New Delhi: Last year was bad for the country’s airlines and this year promises to be worse. Some airline executives have said a change in government rules to allow foreign airlines to pick up stakes in Indian airlines may be one way to address the issue. Others have asked for the government to cut taxes on jet fuel, and for direct sops.
Saroj Kumar Datta, 69, the executive director of Jet Airways (India) Ltd, says the government should do its bit, however, the airlines need to cut capacity further as the capacity cuts made last year had already been nullified by the continuing drop in passenger traffic. Edited excerpts:
What do you have in mind in terms of the policies of the new government?

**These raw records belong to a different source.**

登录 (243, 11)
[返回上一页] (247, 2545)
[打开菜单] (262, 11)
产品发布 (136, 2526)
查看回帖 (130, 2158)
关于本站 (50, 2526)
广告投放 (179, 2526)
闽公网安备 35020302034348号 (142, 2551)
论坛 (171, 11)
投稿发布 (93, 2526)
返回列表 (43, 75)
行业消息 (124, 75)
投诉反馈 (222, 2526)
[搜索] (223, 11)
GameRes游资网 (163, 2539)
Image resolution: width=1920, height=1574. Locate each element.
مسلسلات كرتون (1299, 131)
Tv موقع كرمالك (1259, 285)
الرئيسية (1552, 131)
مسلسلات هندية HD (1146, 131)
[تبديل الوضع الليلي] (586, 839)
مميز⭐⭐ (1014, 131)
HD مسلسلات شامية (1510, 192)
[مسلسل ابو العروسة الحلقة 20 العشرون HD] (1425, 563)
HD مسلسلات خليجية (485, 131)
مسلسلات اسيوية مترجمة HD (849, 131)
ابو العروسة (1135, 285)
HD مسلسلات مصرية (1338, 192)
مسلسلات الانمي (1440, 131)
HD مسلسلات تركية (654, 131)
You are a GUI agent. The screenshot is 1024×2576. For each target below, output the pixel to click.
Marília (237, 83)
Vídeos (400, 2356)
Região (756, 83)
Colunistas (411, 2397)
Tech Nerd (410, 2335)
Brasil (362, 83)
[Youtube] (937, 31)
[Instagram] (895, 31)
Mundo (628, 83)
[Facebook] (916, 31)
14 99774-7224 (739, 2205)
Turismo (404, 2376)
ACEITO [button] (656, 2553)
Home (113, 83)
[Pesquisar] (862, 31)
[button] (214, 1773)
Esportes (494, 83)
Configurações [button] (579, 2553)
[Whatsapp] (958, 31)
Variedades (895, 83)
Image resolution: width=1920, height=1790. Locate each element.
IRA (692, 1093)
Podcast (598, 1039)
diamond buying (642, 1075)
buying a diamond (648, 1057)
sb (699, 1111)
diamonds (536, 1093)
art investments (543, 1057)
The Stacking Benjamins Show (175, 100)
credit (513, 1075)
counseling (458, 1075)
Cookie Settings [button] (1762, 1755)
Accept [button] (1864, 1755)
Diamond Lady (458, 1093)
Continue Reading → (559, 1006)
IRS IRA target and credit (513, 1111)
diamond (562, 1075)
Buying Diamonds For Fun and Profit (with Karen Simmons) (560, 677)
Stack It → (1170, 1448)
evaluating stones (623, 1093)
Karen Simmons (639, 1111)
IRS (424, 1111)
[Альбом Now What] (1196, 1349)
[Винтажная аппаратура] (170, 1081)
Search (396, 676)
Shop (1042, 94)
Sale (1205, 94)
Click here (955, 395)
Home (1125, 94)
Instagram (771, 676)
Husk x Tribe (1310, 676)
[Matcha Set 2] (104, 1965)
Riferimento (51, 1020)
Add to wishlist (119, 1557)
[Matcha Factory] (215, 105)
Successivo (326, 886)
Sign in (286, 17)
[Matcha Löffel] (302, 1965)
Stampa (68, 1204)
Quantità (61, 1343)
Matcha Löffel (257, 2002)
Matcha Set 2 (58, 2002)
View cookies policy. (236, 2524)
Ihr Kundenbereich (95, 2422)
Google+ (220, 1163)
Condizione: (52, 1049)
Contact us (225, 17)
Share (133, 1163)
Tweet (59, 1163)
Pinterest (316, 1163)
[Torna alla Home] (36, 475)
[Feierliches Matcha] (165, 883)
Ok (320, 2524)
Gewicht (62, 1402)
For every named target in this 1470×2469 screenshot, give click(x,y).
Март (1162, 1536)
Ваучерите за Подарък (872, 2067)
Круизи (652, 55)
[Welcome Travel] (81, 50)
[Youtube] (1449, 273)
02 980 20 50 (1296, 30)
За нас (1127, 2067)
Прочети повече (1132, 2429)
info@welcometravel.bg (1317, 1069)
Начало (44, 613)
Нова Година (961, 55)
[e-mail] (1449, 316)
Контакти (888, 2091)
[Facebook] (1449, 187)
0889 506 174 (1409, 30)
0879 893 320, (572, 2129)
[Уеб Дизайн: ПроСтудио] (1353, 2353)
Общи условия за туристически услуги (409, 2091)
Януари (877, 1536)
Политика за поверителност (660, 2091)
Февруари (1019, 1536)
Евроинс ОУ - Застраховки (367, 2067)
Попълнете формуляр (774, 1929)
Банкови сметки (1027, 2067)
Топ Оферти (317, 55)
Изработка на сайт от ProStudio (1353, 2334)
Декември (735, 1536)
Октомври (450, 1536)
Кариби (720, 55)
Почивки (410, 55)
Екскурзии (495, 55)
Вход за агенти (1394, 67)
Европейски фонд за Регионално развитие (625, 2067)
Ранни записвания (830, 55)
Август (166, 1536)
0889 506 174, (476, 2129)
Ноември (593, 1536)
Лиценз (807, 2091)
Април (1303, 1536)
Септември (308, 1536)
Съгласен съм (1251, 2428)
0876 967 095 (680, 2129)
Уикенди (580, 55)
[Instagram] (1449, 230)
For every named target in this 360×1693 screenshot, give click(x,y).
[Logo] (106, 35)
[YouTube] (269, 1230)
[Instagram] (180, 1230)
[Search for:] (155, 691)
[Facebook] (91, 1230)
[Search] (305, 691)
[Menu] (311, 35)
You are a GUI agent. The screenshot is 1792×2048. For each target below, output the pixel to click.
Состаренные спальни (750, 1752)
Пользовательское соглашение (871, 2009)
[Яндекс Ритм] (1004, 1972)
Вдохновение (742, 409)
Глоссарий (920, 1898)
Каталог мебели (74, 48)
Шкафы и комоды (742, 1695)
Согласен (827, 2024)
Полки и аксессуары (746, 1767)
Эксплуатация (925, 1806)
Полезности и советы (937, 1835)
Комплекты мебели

View from the top: Jet Airways’ Saroj Kumar Datta says foreign airlines will invest in Indian carriers only to get a share of the local market, not to improve the calibre of the airline or infuse capital. Madhu Kapparath / Mint
It’s not a question of us having anything in mind. We have presented enough material over the years to the ministry. You know those things—fuel (rationalization of sales taxes on aviation turbine fuel), everything...
And asking for foreign investment in Indian carriers...
It’s government policy. At least, I don’t personally believe that it will do any good to the industry by itself... First, who is going to invest in a loss-making company? And the only reason anyone wants to invest will be because (they want) to get a share of the Indian market rather than to improve the calibre of the airline or to provide capital.
Indian airlines are loaded with debt and are losing a lot of money. What is the way to correct this?
One of the fundamental things is (that) there is an enormous overcapacity. The market has seen a continued drop, load factors are in mid-60s or 70s (per cent) for the industry, so, inevitably there is an overcapacity. There is probably 38-40% overcapacity. Our break-evens are now in the mid-80s or at least in the low-80s (per cent). On top of that, airport charges go up, ground-handling charges go up, fuel prices continue to show an upward trend, etc., etc. How do you reduce cost further? There is a point beyond which you can’t reduce staff, you can’t cut salaries. Airlines have to get to individually decide and bring capacity down to a level, which makes operations viable.
Airlines and airport managers have had several meetings with the government on the ground-handling policy. What has been the outcome?
All of us have a lot of brand impact of doing ground handling—that is what differentiates Jet Airways from an Air India, a Kingfisher or an IndiGo or a whatever it is. And to take away that ability to make an impact on customer is not right. Additionally, we also believe that it becomes more expensive when we go to a third party because it’s a monopoly. Even if there are two of them, it is a duopoly; they can always work together, indirectly to make sure the pricing is not fair. We, therefore, would like the policy to be revised and not implemented (in its current form). In fact, (they should) allow airlines to do ground handling.
How many Jet Airways employees are likely to be affected because of the government’s policy that says airlines can’t do their own ground handling?
We have about 2,700-2,800 (employees) all over the system. No, I am not talking about what you call unemployment that much. Where will these agencies (that have to manage the ground handling now) get people from? They are bound to take some employees from some of these airlines. The issue is: people have worked with us for 15 years, they have done a good job. What do I do with them? And people may not like to join them (the ground-handling companies).
Has JetLite dragged down your overall performance?
The JetLite losses...have been substantially reduced; a lot of integration has taken place (between Jet and JetLite). It has taken longer, (but) a lot of effort has gone into it, to improve performance. Jet Airways’ losses can’t be blamed on JetLite. If things have not improved (with JetLite), I can understand.
You had leased out some aircraft in West Asia and some of these leases will be running out. Are you renegotiating to lease them out further?
There are today nine widebody aircraft on lease—seven Boeing 777s and two Airbus A330s. In October-November (the lease ends), but we are talking to various people to see what can be done (to lease them out again).
Is there any progress on the Jet-Kingfisher alliance?
It’s progressing. Some sharing of resources (has taken place). There are various issues being discussed.
And the code-sharing between the two carriers?
That’s one of things being looked at.